White Teeth by Zadie Smith tells the story of the turbulent interaction of three dysfunctional families living in England: an Englishman, his Jamaican wife, and their daughter; a couple from Bengal and their twin boys; and an English couple, Joyce and Marcus Chalfen, and their children. Archie Jones and Samad Iqbal, who served together in the military, link the first two families. The Chalfens are drawn into the foray through the children.
Smith vividly details the internal and external conflicts plaguing the families. There are the obvious generational conflicts and the conflicts between the colonizer and the colonized. Additionally, the immigrant parents and their children struggle to locate themselves in a culture that is racist and exclusionary. Samad Iqbal wages and ultimately loses the battle to instill in his children pride in their culture and adherence to their religion. Meanwhile his wife, Alsana, constantly undermines and ridicules him. Irie, the daughter of Archie and his Jamaican wife, Clara, struggles with her identity and exhibits signs of internalized racism. Add into the mix an Iqbal son who becomes radicalized; a Jehovah’s witness grandmother; a lesbian cousin; an English woman (Joyce Chalfen) disguising her unwholesome obsession with the handsome, young Millat Iqbal in the garb of “I’m only trying to help him;” her husband incurring the wrath of religious communities for performing genetic experiments on a mouse; stir the pot gently with the struggle for cultural and racial identities, sprinkle generously with institutionalized racism, derogatory language and behaviors, and one begins to get an inkling of the abundant story-lines in the novel. Smith skillfully weaves the disparate threads together uniting them in the crescendo of the final scene.

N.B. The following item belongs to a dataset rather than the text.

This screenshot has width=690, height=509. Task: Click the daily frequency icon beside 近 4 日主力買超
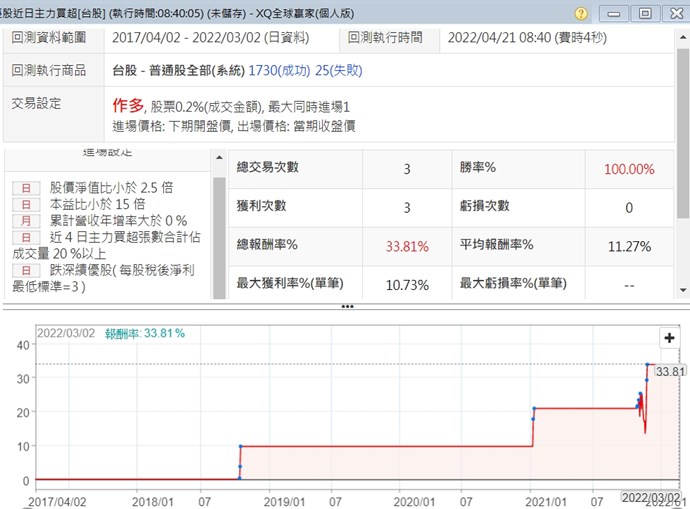[x=25, y=237]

Two qualities in the novel are particularly impressive. The first is Smith’s uncanny ability to capture the dialect, intonation, accent, and diction of each of her characters to reflect their ethnicity, racial heritage, and age group. Smith has an impressive ear for replicating the ebb and flow and pacing of dialog so much so that one can almost overhear the conversations and easily recognize the speaker. But even though some of her characters may share the same cultural heritage, they don’t necessarily express the same concerns. Each emerges as a fully rounded, well-developed, flesh and blood individual with a unique personality and distinct voice.
The second impressive quality lies in the voice of the omniscient narrator—sharp, witty, funny, and perceptive. The novel is replete with instances of laugh out loud hilarity. The narrator pokes fun at her characters, punctures their grandiose, ostensible motives for pursuing a course of action or embracing a cause when their real motives usually have to do with feelings of guilt and/or sexual desire. There are plenty of asides to the reader as invitations to share the joke. But while we may laugh at the quirky personalities and their dilemmas, what emerges is the narrator’s love for her characters in spite of—or maybe because of—their struggles, their foibles, their weaknesses, their delusions, and their search for belonging—in other words, those very qualities that make us all human.
White Teeth is an engaging, funny, entertaining, and well-crafted multi-cultural novel with true-to-life dialog and flawed characters stepping off its pages in all their richness and diversity.